O CEO da Arm Holdings, Rene Haas, acredita que a IA pode ajudar a curar o câncer. O problema é que ainda não temos chips suficientes para tornar isso possível.
Em uma entrevista à BBC em 7 de setembro de 2026, Haas apresentou uma visão na qual modelos avançados de IA simulam como o câncer interage com marcadores de DNA, potencialmente desbloqueando avanços no tratamento e na descoberta de medicamentos. O problema: a capacidade computacional atual simplesmente não existe. Haas descreveu o modelamento biológico necessário como “muito complexo” para os sistemas de IA atuais, uma limitação impulsionada em grande parte por uma indústria de semicondutores que permanece, em suas palavras, em um “ambiente absolutamente restrito em oferta”.

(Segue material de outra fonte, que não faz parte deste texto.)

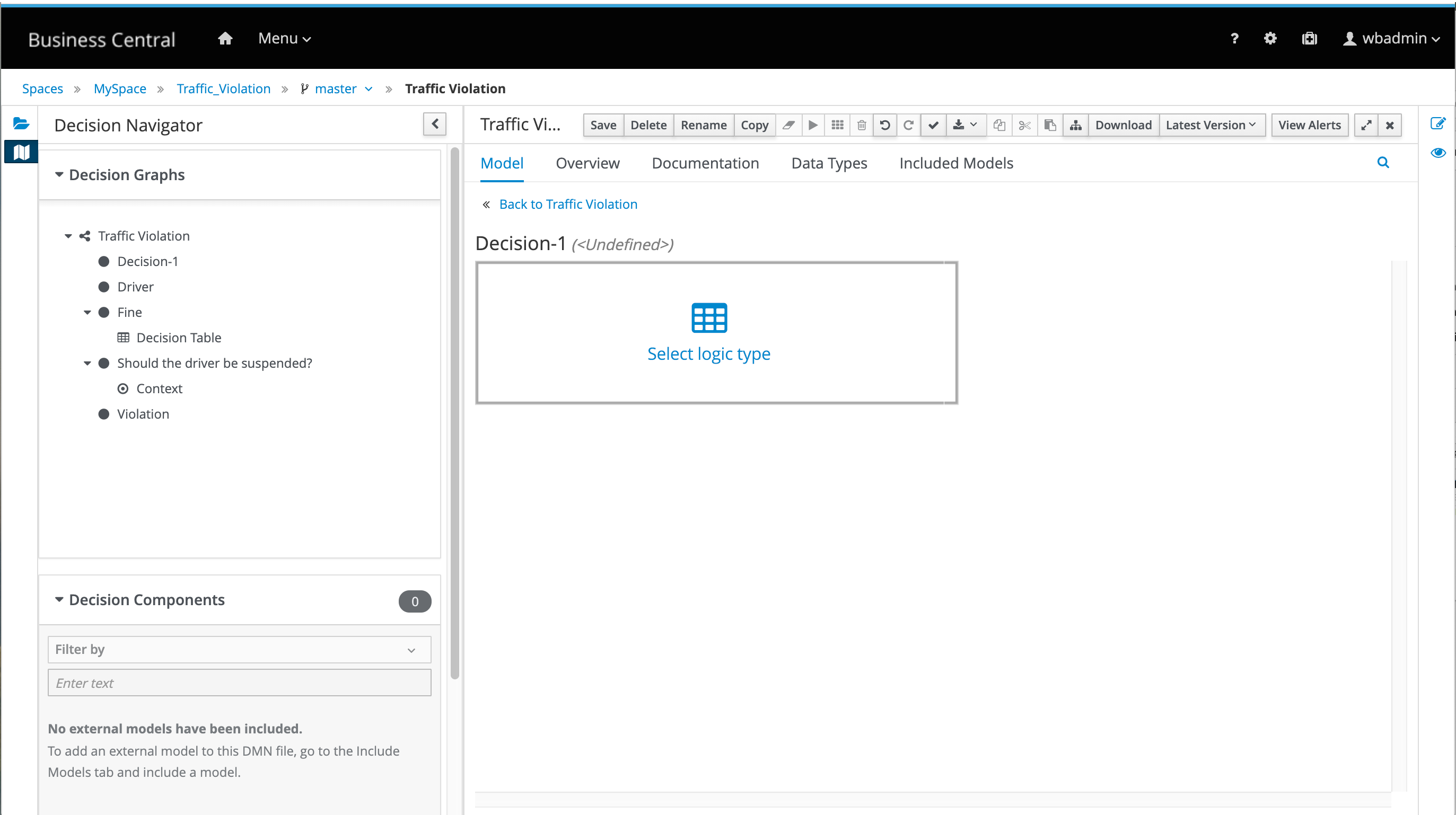Image resolution: width=1456 pixels, height=815 pixels.
Task: Click the eraser clear icon in toolbar
Action: [x=788, y=125]
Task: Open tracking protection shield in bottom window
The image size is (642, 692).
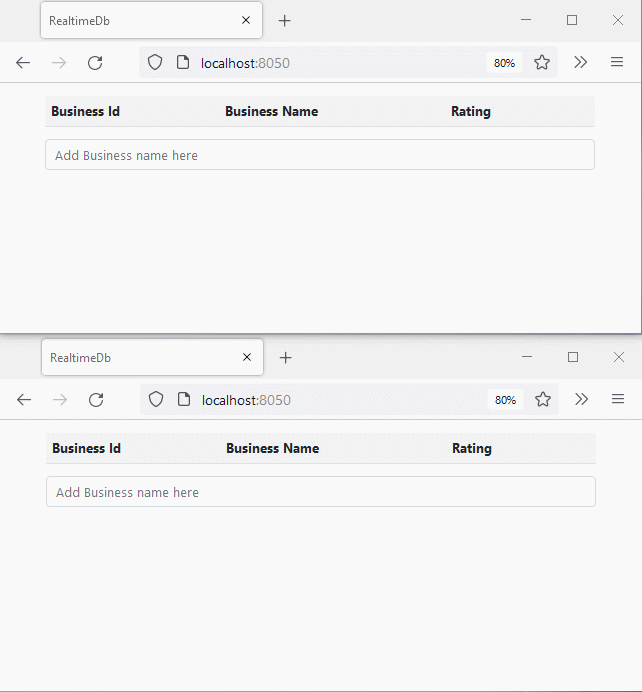Action: tap(156, 400)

A lacuna entre a ambição e o silício
Haas possui alguma credibilidade no setor de saúde além de seu trabalho principal. Ele renunciou recentemente ao conselho da AstraZeneca em abril de 2026, proporcionando-lhe uma perspectiva dupla que abrange tanto o mundo farmacêutico quanto o de semicondutores.

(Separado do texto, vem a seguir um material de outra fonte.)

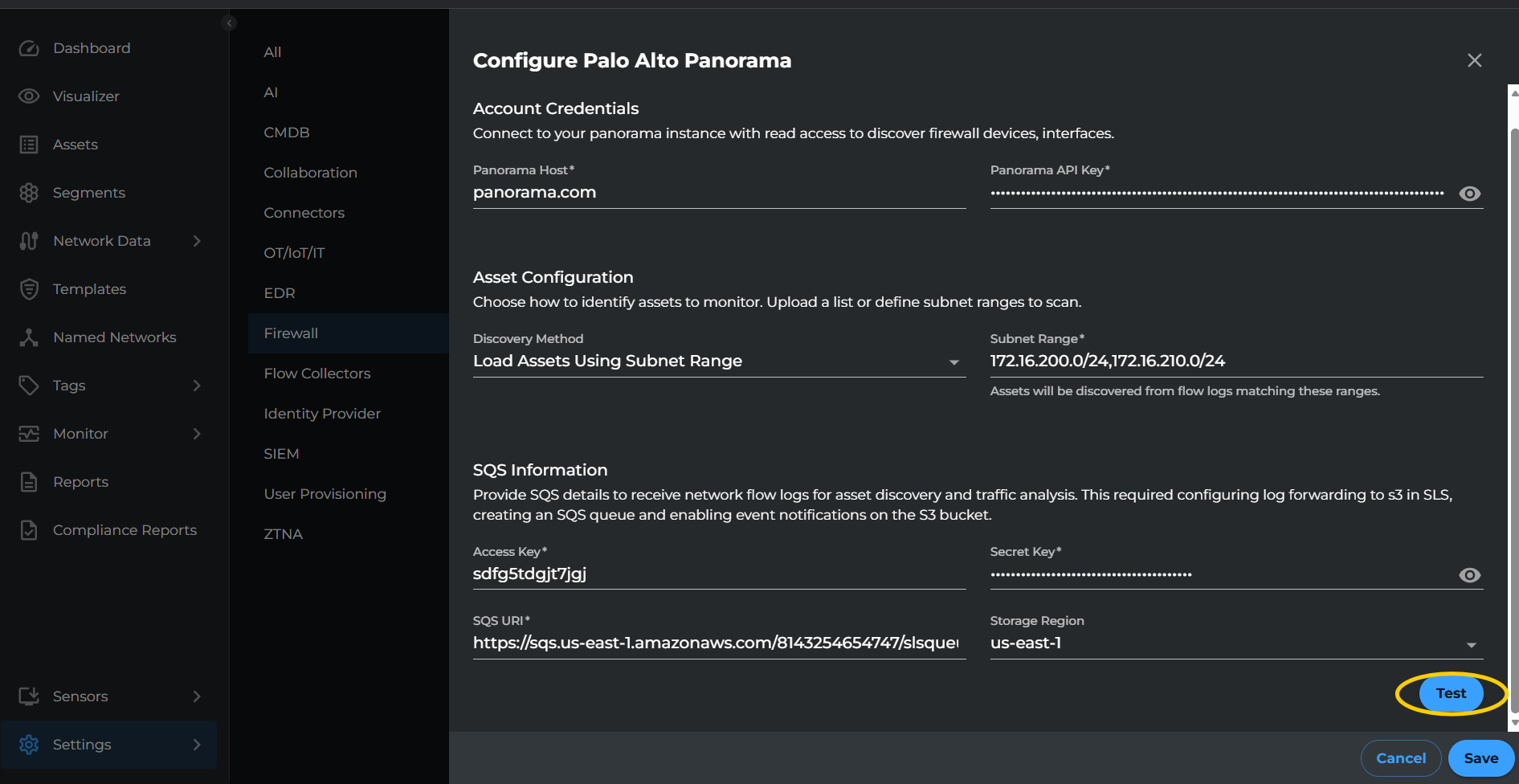Select Named Networks in the sidebar
1519x784 pixels.
tap(114, 337)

Apesar das limitações atuais, Haas expressou grande confiança de que avanços futuros em hardware e modelagem fecharão essa lacuna. Ele disse acreditar que a IA poderia ajudar a curar o câncer “em nossa vida”, descrevendo a saúde como o “aplicativo principal” da IA.
Posicionamento da Arm na corrida pelos chips de IA
Arm não está apenas comentando dos bastidores. A arquitetura de chips da empresa impulsiona uma grande parcela do ecossistema global de dispositivos, com mais de 350 bilhões de chips enviados em todo o mundo utilizando tecnologia Arm. Haas espera que os data centers se tornem em breve o maior segmento de negócios da Arm.

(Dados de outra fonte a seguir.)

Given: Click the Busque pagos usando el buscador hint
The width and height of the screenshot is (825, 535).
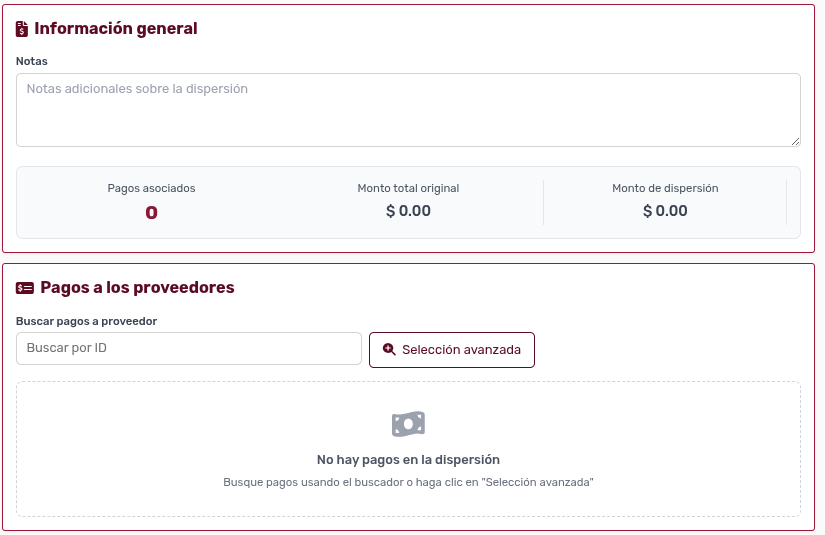Looking at the screenshot, I should 408,482.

A empresa lançou seu AGI CPU em março de 2026, uma linha de produtos projetada especificamente para cargas de trabalho otimizadas para IA.
Por que a escassez de oferta importa além da tecnologia
Empresas farmacêuticas que exploram a descoberta de fármacos impulsionada por IA enfrentam um desafio significativo. A tecnologia descrita por Haas—modelar o câncer ao nível molecular—exigiria recursos computacionais que não existem em escala hoje.